**REQUIREMENTS:**
• a. In the forum thread on Lightroom Mobile data use, what is the first item in the panel that opens after tapping the Lr icon in the top left?
• b. Reproduce the forum thread's text between "No, you can't" and "Lr's mobile data.", inclusive.

**SOURCE EXCERPT:**

******

# Lightroom Mobile using a lot of phone data



## Fred Stephenson (Apr 28, 2017)

I love using mobile on my Iphone se shooting raw. The problem is it uses a lot of data syncing to my home computer. Any help with settings for syncing only the shots I want to send to my home computer would be greatly appreciated. Thanks


----------



## johnbeardy (Apr 28, 2017)

You may want to choose the setting to Sync over Wifi. Tap the Lr icon and you should see it.


----------



## Fred Stephenson (Apr 29, 2017)

johnbeardy said:


> You may want to choose the setting to Sync over Wifi. Tap the Lr icon and you should see it.


I've seen sync over wi-fi but I can't find it. I think I already have it set to that. Is there a way to sync only the photo's I wan't?


----------



## johnbeardy (Apr 29, 2017)

No, you can't choose which to sync, although there are options about offline editing which would result in more data being synced.

To find sync over wifi, tap the Lr icon in the top left and a panel opens. Sync Only Over Wifi is the first item. Check that.

Something else you could do is in the phone's Settings > Mobile Data. You can disable Lr's mobile data. 

My phone is PAYG so I have it set up like with no Mobile Data for Lr, Sync Only Over Wifi, and with lots of collections' offline editing enabled. Providing I sync stuff when I'm on wifi, it means I always have images available and never incur any phone costs.

John


----------

******

**RECORDED DATA:**
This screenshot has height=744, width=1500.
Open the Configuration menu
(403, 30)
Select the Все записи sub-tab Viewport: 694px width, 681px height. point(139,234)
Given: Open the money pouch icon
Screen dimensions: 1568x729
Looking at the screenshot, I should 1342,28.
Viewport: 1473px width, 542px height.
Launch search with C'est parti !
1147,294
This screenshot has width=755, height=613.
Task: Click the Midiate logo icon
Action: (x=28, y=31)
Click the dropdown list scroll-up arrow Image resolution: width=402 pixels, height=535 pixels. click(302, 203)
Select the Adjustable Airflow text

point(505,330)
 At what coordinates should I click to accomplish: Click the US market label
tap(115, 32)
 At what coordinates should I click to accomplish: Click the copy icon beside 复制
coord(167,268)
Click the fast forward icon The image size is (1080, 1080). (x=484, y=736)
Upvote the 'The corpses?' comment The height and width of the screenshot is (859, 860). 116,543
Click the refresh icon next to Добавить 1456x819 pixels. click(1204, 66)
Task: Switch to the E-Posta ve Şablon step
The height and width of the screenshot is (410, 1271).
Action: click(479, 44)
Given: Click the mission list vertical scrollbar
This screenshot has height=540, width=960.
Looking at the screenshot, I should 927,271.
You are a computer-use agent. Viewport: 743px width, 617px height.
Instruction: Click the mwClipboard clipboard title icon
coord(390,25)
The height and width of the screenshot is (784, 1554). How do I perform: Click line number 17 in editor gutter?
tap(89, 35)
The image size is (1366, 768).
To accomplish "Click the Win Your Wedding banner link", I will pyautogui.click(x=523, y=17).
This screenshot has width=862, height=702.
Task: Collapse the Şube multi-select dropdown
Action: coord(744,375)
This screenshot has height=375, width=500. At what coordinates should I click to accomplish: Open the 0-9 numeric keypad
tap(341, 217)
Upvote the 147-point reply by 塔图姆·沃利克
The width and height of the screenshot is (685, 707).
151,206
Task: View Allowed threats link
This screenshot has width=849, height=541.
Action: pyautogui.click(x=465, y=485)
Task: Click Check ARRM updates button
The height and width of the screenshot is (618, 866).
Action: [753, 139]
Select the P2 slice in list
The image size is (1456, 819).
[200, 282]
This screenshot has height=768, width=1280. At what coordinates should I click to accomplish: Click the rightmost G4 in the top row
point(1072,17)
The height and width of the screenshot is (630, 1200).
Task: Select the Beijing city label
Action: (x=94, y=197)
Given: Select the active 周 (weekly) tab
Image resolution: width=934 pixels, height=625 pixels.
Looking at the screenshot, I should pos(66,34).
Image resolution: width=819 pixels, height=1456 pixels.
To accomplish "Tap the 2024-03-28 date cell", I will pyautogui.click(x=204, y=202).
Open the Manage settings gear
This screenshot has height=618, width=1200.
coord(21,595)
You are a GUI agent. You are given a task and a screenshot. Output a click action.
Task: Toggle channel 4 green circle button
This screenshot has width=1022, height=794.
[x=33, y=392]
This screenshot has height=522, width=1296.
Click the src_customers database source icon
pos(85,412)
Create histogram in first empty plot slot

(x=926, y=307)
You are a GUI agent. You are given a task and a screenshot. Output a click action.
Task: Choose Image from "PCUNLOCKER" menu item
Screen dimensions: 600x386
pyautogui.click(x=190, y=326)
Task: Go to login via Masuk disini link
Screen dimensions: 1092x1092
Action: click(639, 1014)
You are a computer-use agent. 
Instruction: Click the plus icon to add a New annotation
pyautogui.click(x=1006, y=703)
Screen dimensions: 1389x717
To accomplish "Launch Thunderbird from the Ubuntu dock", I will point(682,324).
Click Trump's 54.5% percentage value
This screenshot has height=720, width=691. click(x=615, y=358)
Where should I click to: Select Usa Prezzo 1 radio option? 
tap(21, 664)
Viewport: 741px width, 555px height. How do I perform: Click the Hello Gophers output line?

******

**ANSWERS:**
• a. Sync Only Over Wifi

• b.
No, you can't choose which to sync, although there are options about offline editing which would result in more data being synced.

To find sync over wifi, tap the Lr icon in the top left and a panel opens. Sync Only Over Wifi is the first item. Check that.

Something else you could do is in the phone's Settings > Mobile Data. You can disable Lr's mobile data.